Directions for this task: Filter the material below down to the lines with the word "cell" and give those lines.

Top of Listed records

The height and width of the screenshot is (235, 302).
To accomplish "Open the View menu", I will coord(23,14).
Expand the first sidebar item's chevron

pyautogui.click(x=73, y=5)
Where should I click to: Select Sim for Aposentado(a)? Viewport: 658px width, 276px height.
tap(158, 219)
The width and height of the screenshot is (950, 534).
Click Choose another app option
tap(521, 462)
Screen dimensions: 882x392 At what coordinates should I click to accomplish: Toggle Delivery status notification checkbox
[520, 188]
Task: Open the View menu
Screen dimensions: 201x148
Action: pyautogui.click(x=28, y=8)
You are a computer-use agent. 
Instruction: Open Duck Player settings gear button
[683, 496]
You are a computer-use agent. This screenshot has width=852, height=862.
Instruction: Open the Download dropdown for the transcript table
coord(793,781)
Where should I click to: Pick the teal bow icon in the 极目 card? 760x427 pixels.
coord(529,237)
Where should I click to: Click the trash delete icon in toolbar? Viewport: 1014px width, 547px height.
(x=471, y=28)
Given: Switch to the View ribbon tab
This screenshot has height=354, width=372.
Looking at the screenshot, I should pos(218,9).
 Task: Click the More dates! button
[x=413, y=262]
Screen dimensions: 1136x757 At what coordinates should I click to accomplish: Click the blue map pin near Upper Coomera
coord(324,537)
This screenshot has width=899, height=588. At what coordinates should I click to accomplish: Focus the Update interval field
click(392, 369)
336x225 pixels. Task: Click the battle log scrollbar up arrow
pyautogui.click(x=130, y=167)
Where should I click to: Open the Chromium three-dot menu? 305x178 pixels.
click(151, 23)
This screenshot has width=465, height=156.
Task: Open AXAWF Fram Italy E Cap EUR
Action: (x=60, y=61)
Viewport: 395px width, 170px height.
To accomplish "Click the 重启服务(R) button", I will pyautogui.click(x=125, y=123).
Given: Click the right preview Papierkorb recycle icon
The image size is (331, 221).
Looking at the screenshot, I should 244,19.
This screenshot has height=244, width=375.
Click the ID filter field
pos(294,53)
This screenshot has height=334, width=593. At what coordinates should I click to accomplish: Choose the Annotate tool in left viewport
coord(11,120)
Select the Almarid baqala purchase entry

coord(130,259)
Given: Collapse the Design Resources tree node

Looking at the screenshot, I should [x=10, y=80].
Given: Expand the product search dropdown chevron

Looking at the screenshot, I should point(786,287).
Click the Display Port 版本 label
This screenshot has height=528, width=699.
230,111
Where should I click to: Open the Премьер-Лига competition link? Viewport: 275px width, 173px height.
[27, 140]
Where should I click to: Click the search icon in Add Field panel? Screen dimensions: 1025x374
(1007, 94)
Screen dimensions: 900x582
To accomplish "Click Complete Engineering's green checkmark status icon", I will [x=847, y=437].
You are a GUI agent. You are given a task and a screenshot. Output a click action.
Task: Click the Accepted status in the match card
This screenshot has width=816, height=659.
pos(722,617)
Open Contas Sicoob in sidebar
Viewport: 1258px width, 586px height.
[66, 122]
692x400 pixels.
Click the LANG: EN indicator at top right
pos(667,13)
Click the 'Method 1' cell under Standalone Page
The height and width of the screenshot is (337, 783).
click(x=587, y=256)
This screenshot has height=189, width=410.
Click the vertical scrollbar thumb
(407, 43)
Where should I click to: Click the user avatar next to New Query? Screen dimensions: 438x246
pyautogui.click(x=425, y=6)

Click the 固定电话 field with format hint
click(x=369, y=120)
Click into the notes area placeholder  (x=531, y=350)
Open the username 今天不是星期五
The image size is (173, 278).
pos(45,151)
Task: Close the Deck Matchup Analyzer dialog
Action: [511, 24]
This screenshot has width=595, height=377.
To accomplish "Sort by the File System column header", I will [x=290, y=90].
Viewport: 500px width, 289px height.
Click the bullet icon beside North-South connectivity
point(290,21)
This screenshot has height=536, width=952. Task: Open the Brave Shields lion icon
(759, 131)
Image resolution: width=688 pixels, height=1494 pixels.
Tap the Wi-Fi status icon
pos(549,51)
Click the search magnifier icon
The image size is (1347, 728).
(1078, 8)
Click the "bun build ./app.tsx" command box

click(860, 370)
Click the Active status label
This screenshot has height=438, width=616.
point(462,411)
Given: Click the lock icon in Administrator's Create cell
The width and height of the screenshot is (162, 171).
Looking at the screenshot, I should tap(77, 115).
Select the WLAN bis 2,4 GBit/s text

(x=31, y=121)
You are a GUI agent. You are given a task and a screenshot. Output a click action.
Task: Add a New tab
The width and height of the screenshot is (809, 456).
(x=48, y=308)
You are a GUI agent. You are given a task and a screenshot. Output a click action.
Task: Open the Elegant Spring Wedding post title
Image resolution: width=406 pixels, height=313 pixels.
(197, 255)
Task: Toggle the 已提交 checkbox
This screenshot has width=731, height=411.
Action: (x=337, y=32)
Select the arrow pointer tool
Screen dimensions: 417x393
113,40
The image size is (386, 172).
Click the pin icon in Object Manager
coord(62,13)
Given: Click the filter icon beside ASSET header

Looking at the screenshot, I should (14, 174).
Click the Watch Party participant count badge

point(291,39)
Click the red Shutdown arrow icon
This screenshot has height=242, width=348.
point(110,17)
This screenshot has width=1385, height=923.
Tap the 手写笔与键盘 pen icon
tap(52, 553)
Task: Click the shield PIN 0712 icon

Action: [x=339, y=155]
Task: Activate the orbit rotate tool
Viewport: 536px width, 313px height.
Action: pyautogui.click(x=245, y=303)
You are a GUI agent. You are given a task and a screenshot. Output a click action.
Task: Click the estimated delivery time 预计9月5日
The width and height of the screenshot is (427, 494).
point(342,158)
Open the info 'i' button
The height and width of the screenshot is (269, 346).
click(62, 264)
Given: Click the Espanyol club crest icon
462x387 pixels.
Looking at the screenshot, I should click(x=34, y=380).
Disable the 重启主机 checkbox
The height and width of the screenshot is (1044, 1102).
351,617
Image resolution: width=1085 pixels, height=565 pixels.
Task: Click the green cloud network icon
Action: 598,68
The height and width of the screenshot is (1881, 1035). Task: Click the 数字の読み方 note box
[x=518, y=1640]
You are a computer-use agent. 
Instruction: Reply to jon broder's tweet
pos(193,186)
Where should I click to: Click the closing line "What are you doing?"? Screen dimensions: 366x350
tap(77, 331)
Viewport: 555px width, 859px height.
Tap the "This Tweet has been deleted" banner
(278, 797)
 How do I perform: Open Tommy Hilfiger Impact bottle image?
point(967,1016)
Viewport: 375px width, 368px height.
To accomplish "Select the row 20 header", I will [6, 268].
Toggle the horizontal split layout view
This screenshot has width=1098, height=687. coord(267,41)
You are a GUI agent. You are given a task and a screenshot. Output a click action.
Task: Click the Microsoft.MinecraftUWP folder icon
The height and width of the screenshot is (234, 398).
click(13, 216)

Bottom of Listed records

Solution:
Click the 'Method 1' cell under Standalone Page
Given: Click the lock icon in Administrator's Create cell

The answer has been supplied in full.